LOVER Fresh into Florence, while browsing the Mercato Centrale Firenze, you are childishly overcome to try a panino co i’ lampredotto with all the trimmings—salsa verde, salsa piccante, salt and pepper—brimming with positive expectations for your new Italian adventure. Stop at Ditta Eredi Lorenzo Nigro for tender lampredotto, perfectly spiced and hemmed in by just the right amount of crunchy and soft bread roll, dipped in offal broth before being handed over the counter to your outreached hand.

 

 

 

 

SOLDIER A few months have passed and you are taking Florentine life in your stride. Ambitious to seek honour from your peers, you stop at a tripperia near the Ponte Vecchio one lunchtime, with little time to spare and a firm belief in your tastes and stomach.

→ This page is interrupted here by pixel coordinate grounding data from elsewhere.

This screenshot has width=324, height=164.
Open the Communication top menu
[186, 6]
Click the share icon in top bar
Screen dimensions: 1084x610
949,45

A lampredotto roll just like the last one, but this time the meat is slimy and pale and the bread oversaturated, leaving the sandwich inedible. The cow’s other three stomachs are fixed in your mind as you grimace and chuck the panino in the bin. You thought you were ready, but this is the city’s way of telling you, “There’s still some way to go, soldier. You don’t belong yet.”

 

 

JUDGE Months go by and offal barely crosses your mind. An occasion arises for which you find yourself hunting down a lampredotto spot, different from the previous, that will fill your stomach quickly at lunchtime. Due to an untimely closure for ferie of one tripperia, you head to one of the oldest in the city, L’ Antico Trippaio, using your previously gained knowledge to choose well. The blushing pink meat is soft and flavoursome and the sandwich does its centuries-old job: to fill the stomachs of the busy working people of Florence. Like Shakespeare’s fifth stage of life, Justice, you are ready to impart advice on tripe-based decisions.